Hansung hesitou. Olhou na direção de Jimin e depois para Jeongguk enquanto tentava decidir o que fazer a seguir, porém resolveu se juntar aos outros rapazes com passos cautelosos, deixando Jeongguk para trás.

Era óbvio que ele não sabia o que estava fazendo, sentando-se ao lado de Jimin de maneira desajeitada, como se esperasse que alguém lhe dissesse que estava fazendo algo errado e de que forma deveria se comportar. Jimin o envolveu com o braço da mão livre, puxando-o para perto de maneira carinhosa e amigável, ao passo que Mark e Youngjae se juntavam à dupla para que coubessem na fotografia a ser tirada.

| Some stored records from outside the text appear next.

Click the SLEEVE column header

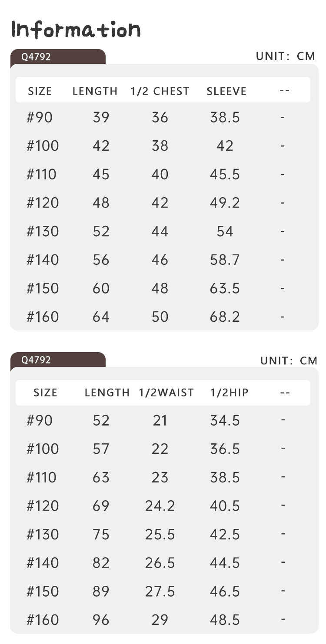(226, 91)

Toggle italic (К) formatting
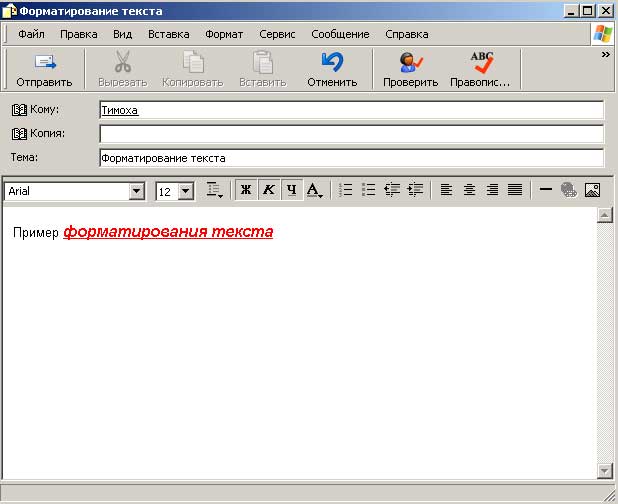coord(268,190)
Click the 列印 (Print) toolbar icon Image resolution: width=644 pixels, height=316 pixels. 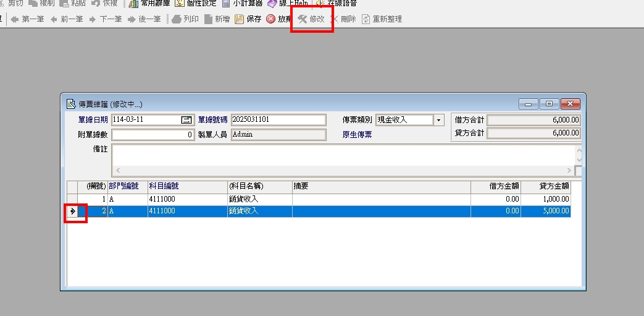point(177,19)
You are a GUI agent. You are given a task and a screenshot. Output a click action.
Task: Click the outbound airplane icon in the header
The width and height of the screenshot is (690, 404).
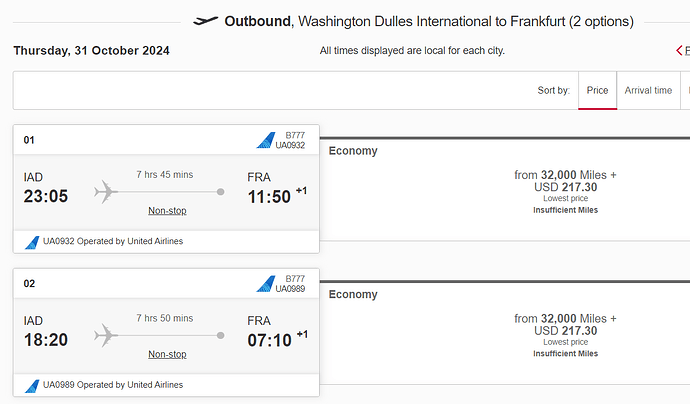pyautogui.click(x=206, y=21)

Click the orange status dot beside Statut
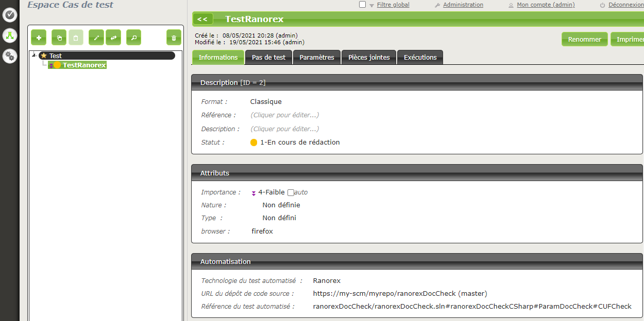(253, 142)
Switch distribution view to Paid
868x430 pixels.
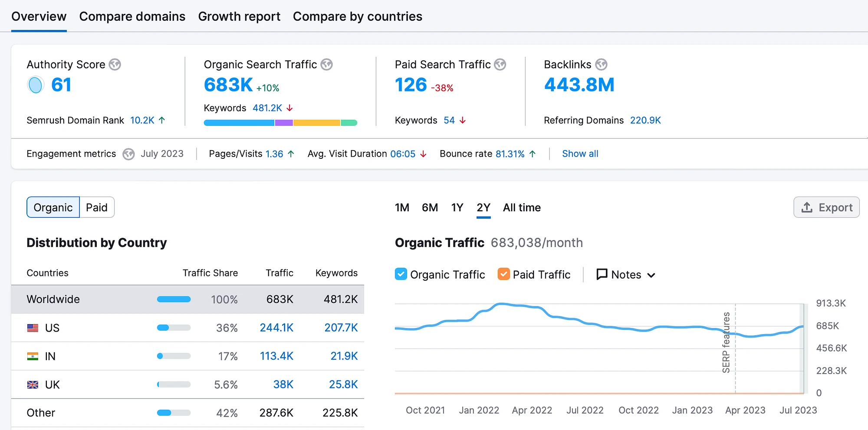[96, 207]
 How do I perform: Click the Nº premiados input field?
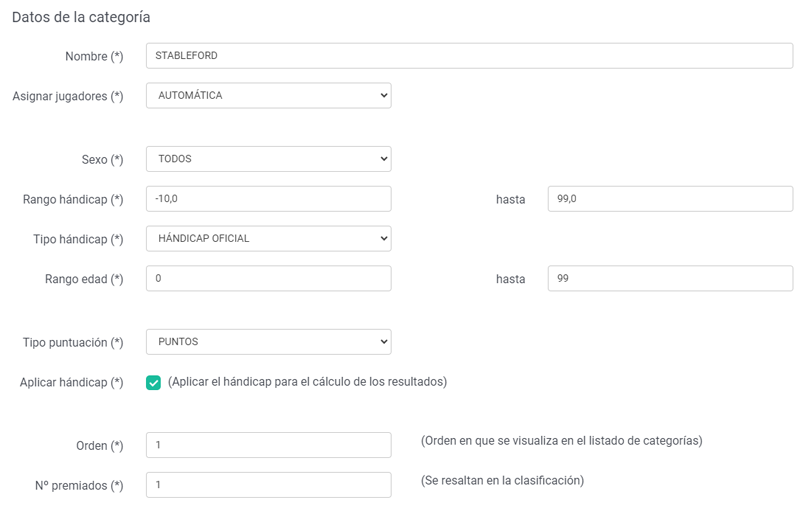point(269,485)
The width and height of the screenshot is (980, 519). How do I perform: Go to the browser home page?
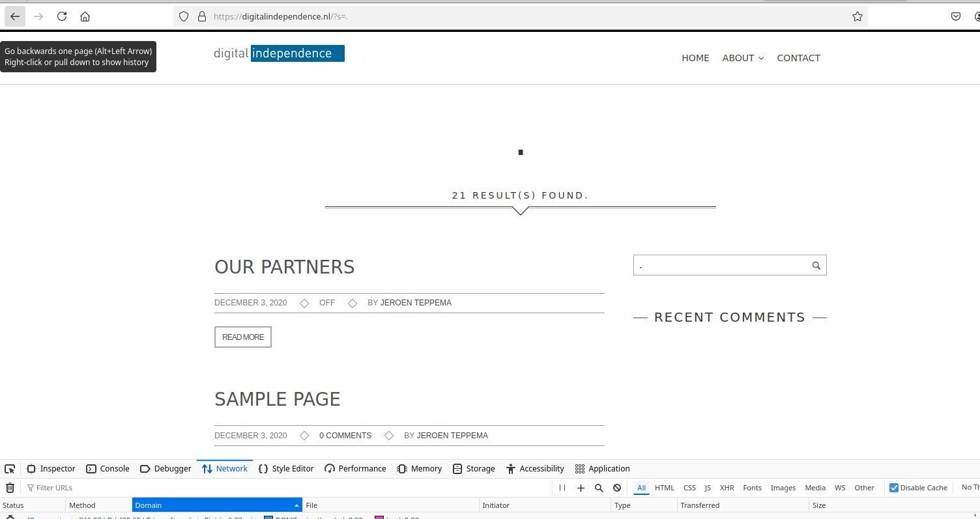pyautogui.click(x=85, y=16)
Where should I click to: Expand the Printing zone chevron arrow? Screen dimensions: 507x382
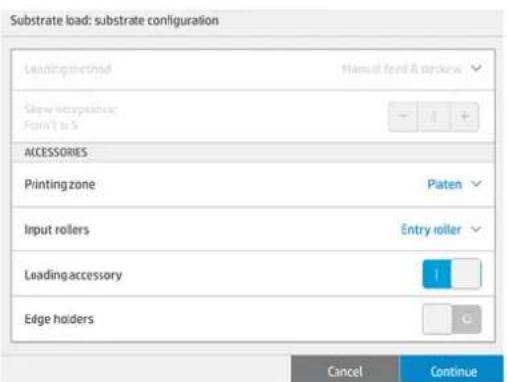pyautogui.click(x=476, y=184)
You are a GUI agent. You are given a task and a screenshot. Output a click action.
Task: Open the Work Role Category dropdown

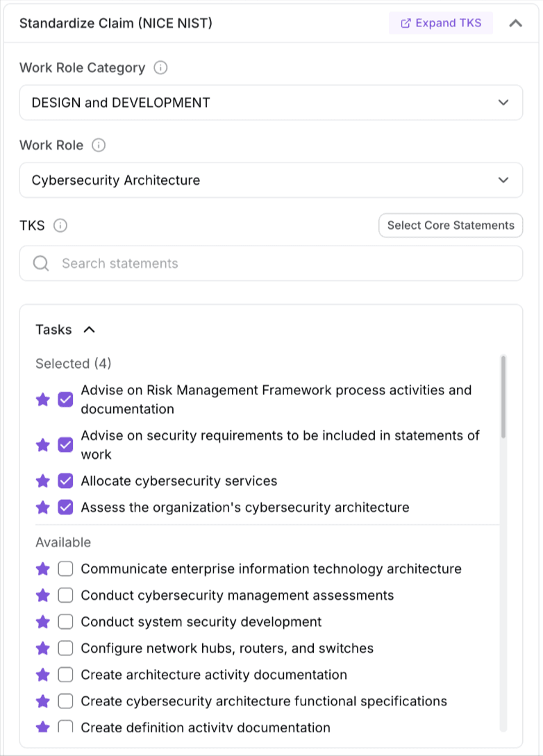[271, 103]
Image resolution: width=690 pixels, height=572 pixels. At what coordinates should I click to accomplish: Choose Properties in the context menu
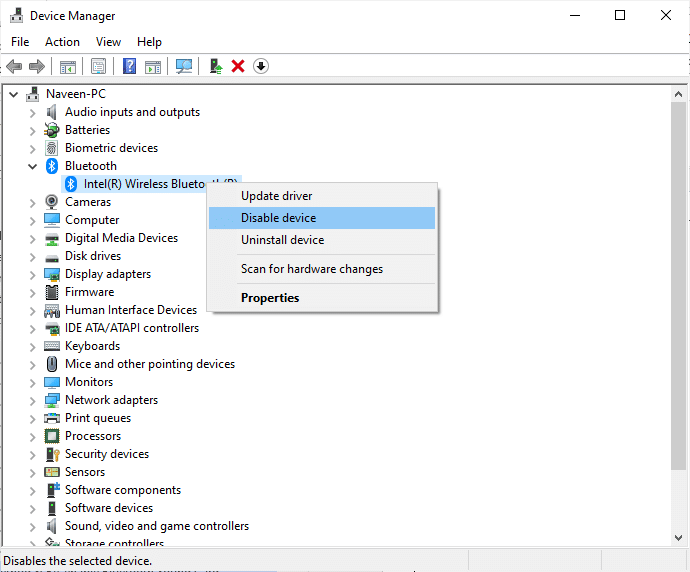(270, 298)
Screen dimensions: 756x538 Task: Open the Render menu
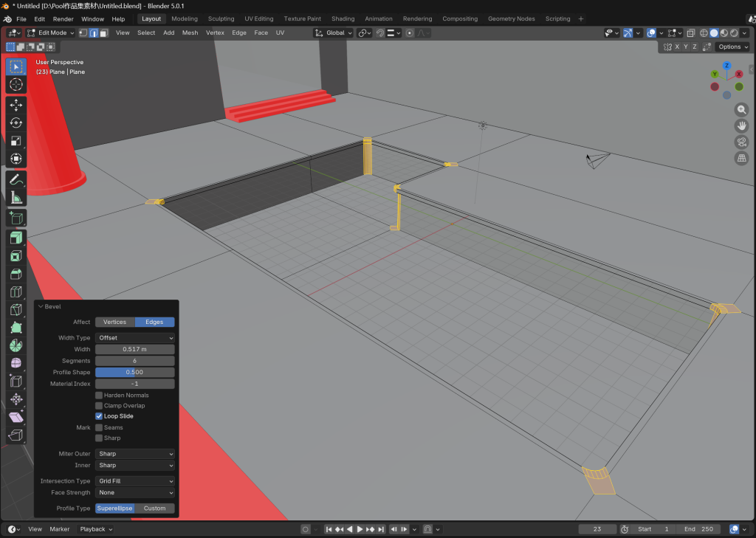pyautogui.click(x=63, y=18)
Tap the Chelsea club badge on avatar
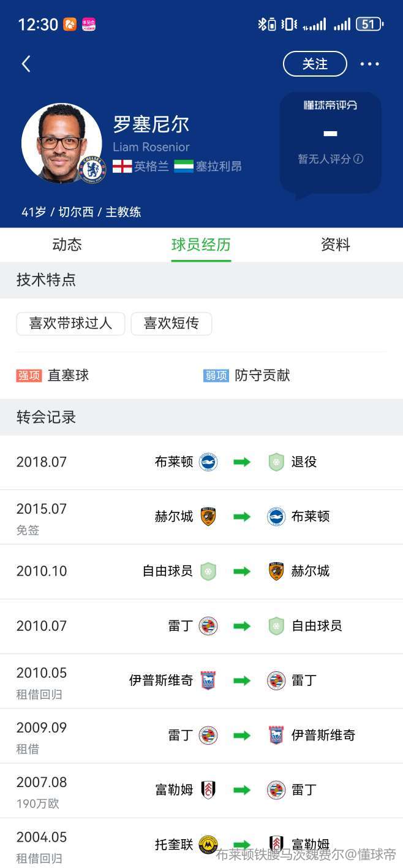Image resolution: width=403 pixels, height=868 pixels. tap(93, 169)
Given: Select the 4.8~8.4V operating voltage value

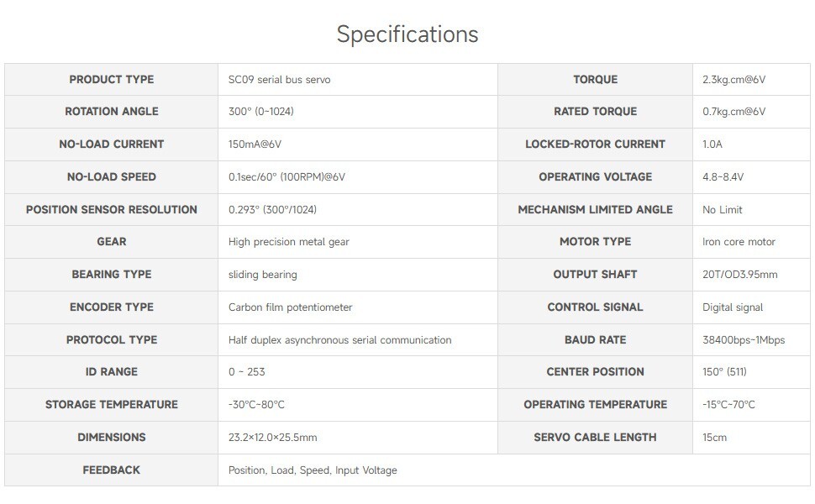Looking at the screenshot, I should point(723,176).
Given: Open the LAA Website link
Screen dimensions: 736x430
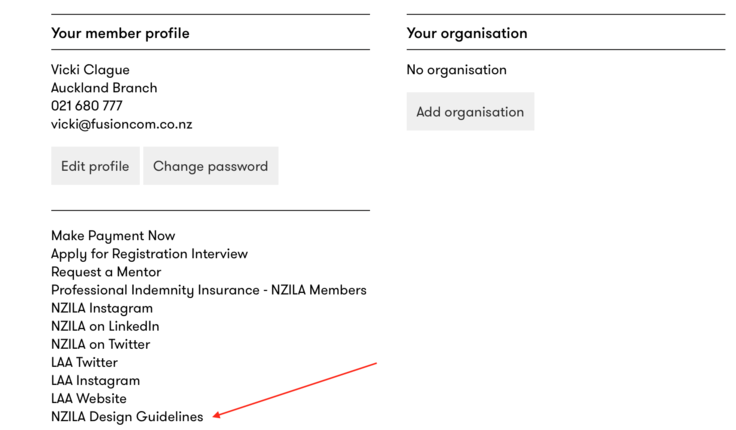Looking at the screenshot, I should point(89,399).
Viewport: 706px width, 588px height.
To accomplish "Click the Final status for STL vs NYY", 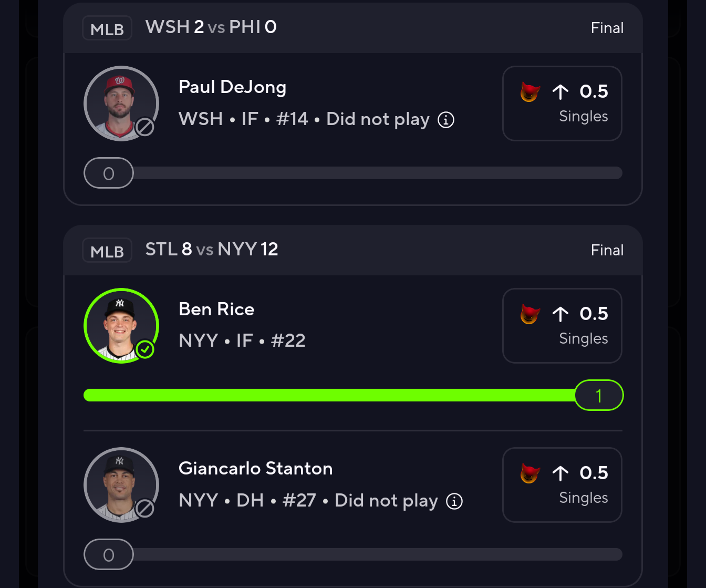I will (607, 250).
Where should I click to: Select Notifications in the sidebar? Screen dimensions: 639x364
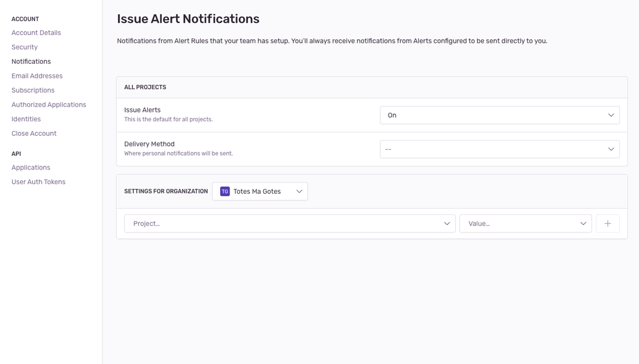pyautogui.click(x=31, y=61)
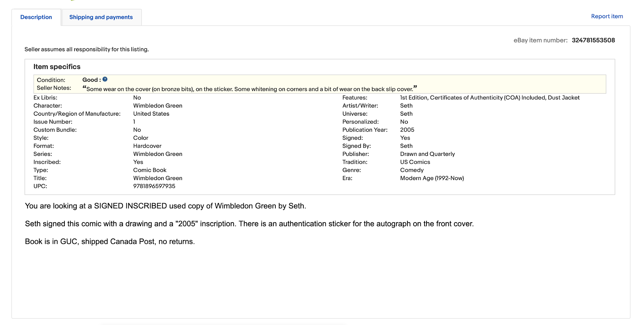Click the condition help question mark icon
The height and width of the screenshot is (325, 644).
pos(105,79)
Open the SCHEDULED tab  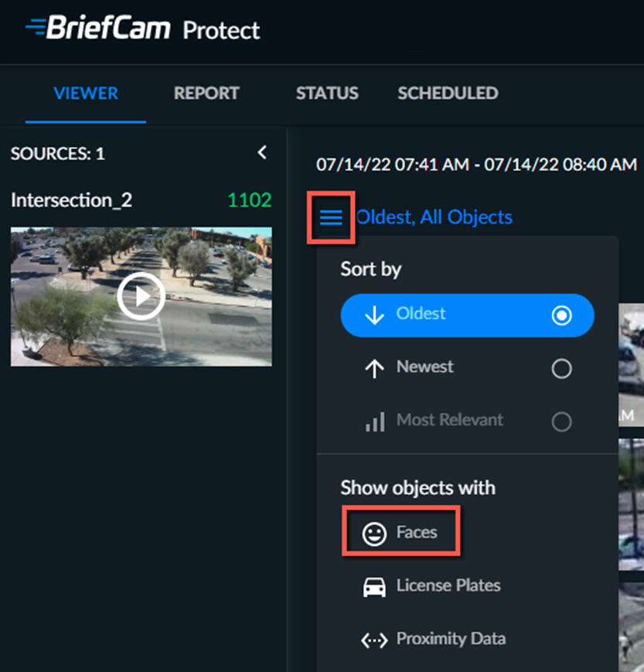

Jeongguk acompanhou o desenrolar daquele momento apesar de sua demonstração anterior de desinteresse, ignorando os resmungos de Jimin sobre seu comportamento pouco sociável com facilidade, acostumado que estava com as repreensões do mais velho. Observou quando os cliques foram feitos - um, dois, três, todo mundo sorrindo, clique, clique, clique - e viu Hansung encarar Jimin com uma expressão atônita.

“Você se saiu bem”, Jimin anunciou com um sorriso que ia de orelha a orelha e que lentamente foi imitado por Hansung, especialmente quando o dono do celular virou o objeto para que as fotos fossem apreciadas pelos olhos atentos do hóspede. “Eu vou guardar de lembrança, um amigo que jamais será esquecido”.

Ao ouvir a promessa, algo em Hansung se apagou. Ele continuava sorrindo- claro que continuava sorrindo. No entanto, faltava naquele rosto algo que era inerente à personalidade jovial do outro, algo que era inegavelmente Hansung, e Jeongguk disse a si mesmo que ele apenas estava recordando que em breve iria embora, que logo voltaria para a realidade que conhecia, para encarar os medos e os perigos que o aguardavam.

Não havia se passado uma hora quando Jimin publicou a foto no instagram. #Bros, dizia a legenda, a hashtag solitária responsável por assegurar o lugar que Hansung havia conquistado na vida deles no curto espaço de tempo desde sua chegada. Na foto, todos eles sorriam, embora transmitissem sentimentos diferentes. Mark parecia tímido sob o enfoque da câmera, a expressão de Youngjae mais parecia uma careta e Jimin ria, divertido.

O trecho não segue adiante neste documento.